**EXTRACTED MATERIAL**
BEGIN
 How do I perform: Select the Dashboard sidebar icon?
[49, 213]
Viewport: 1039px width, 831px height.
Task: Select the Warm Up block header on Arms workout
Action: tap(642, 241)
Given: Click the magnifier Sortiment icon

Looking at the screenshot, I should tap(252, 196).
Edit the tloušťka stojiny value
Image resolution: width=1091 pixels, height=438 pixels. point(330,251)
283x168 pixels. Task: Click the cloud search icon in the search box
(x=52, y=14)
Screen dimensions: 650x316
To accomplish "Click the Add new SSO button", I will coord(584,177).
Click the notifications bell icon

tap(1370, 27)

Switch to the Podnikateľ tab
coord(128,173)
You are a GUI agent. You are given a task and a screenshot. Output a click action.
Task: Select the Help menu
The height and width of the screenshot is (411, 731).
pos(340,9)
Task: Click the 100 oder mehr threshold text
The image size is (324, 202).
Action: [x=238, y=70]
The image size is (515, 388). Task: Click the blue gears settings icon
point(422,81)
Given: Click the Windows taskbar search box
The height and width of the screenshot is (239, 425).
END
**EXERCISE AIM**
Everything in the records is to be copied exactly.

**EXERCISE OUTPUT**
 How do I perform: Select the Dashboard sidebar icon?
[49, 213]
Viewport: 1039px width, 831px height.
Task: Select the Warm Up block header on Arms workout
Action: tap(642, 241)
Given: Click the magnifier Sortiment icon

Looking at the screenshot, I should tap(252, 196).
Edit the tloušťka stojiny value
Image resolution: width=1091 pixels, height=438 pixels. point(330,251)
283x168 pixels. Task: Click the cloud search icon in the search box
(x=52, y=14)
Screen dimensions: 650x316
To accomplish "Click the Add new SSO button", I will coord(584,177).
Click the notifications bell icon

tap(1370, 27)

Switch to the Podnikateľ tab
coord(128,173)
You are a GUI agent. You are given a task and a screenshot. Output a click action.
Task: Select the Help menu
The height and width of the screenshot is (411, 731).
pos(340,9)
Task: Click the 100 oder mehr threshold text
The image size is (324, 202).
Action: [x=238, y=70]
The image size is (515, 388). Task: Click the blue gears settings icon
point(422,81)
Given: Click the Windows taskbar search box
The height and width of the screenshot is (239, 425).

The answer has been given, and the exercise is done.